* Your instructions *
Would you write out the lines below exactly, from the one containing "Click the Discount amount input field" to the very last, but without the pictures?

Stored records:

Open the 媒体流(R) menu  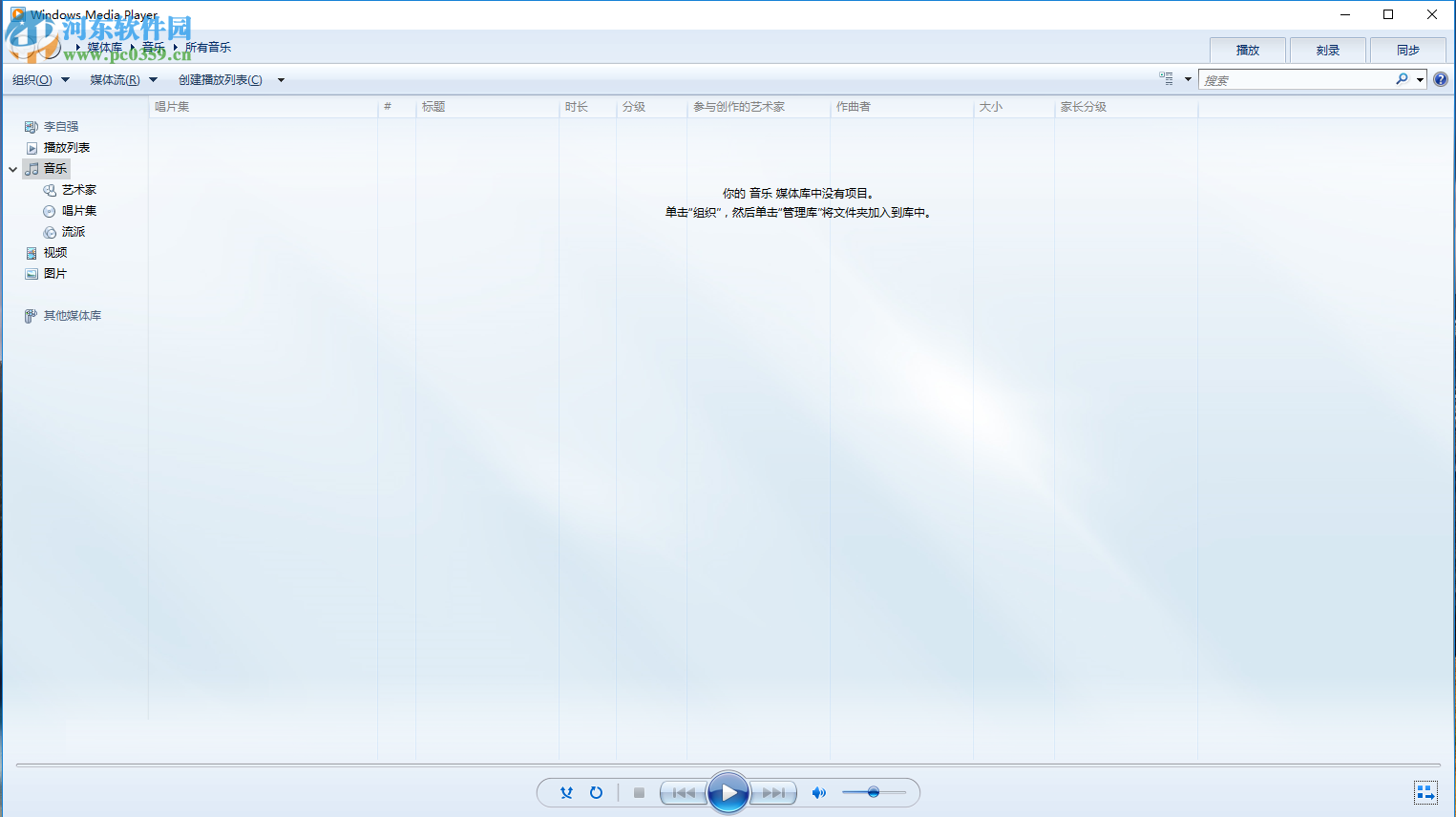click(x=122, y=79)
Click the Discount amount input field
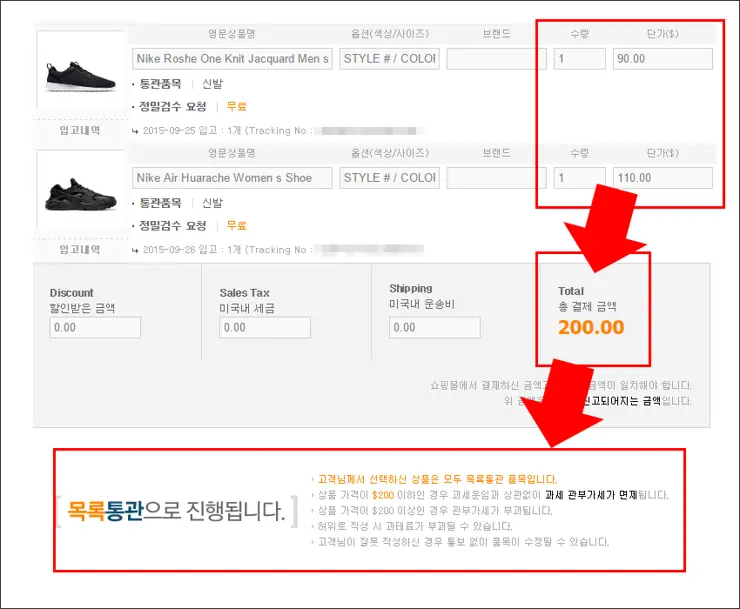740x609 pixels. (x=95, y=327)
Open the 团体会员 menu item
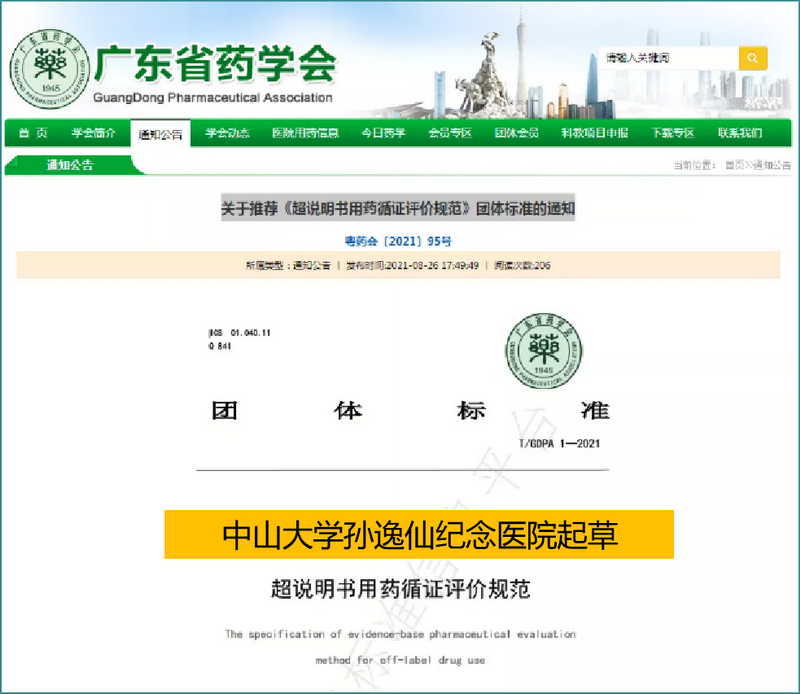The width and height of the screenshot is (800, 694). (x=516, y=133)
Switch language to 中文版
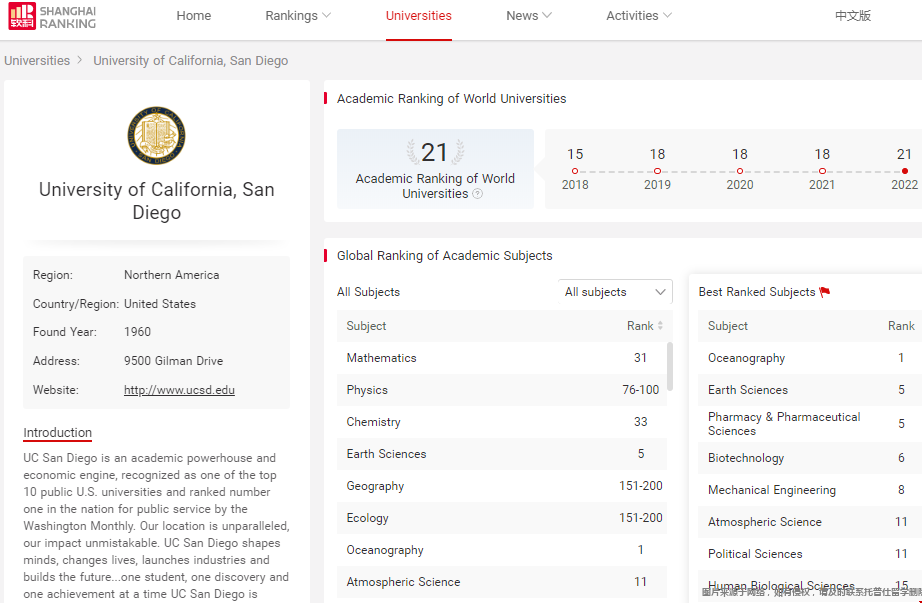922x603 pixels. (853, 16)
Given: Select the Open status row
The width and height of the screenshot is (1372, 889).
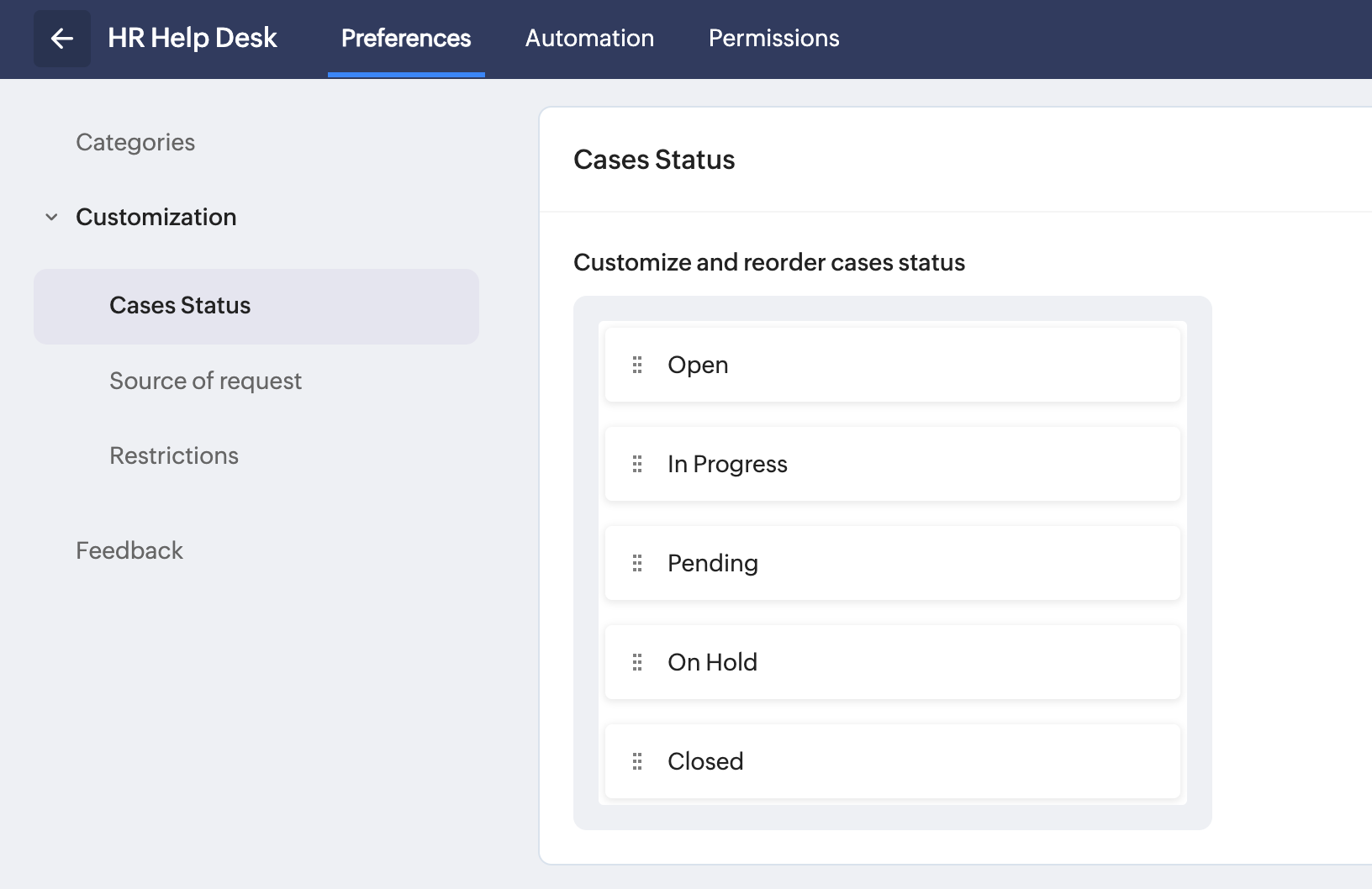Looking at the screenshot, I should click(891, 365).
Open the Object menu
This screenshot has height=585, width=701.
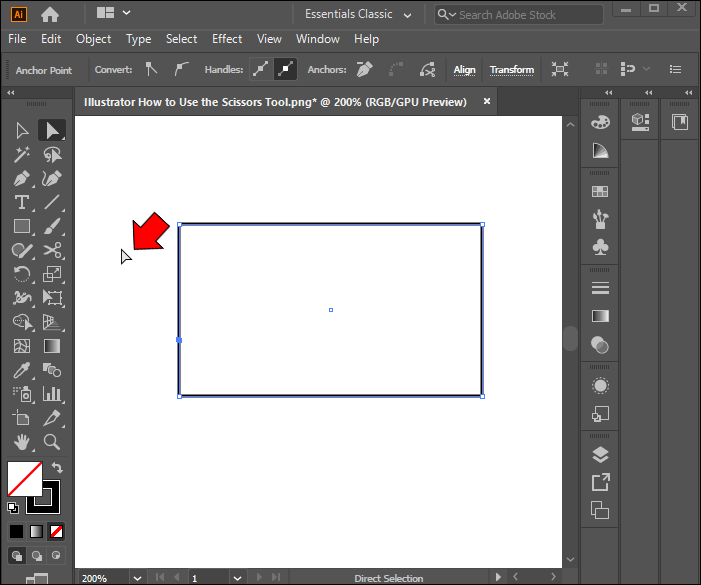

* Solution for this exercise *
Click the Discount amount input field
740x609 pixels. (x=95, y=327)
Open the 团体会员 menu item
The width and height of the screenshot is (800, 694). (x=516, y=133)
Switch language to 中文版
922x603 pixels. (853, 16)
Given: Select the Open status row
The width and height of the screenshot is (1372, 889).
Looking at the screenshot, I should click(891, 365).
Open the Object menu
This screenshot has height=585, width=701.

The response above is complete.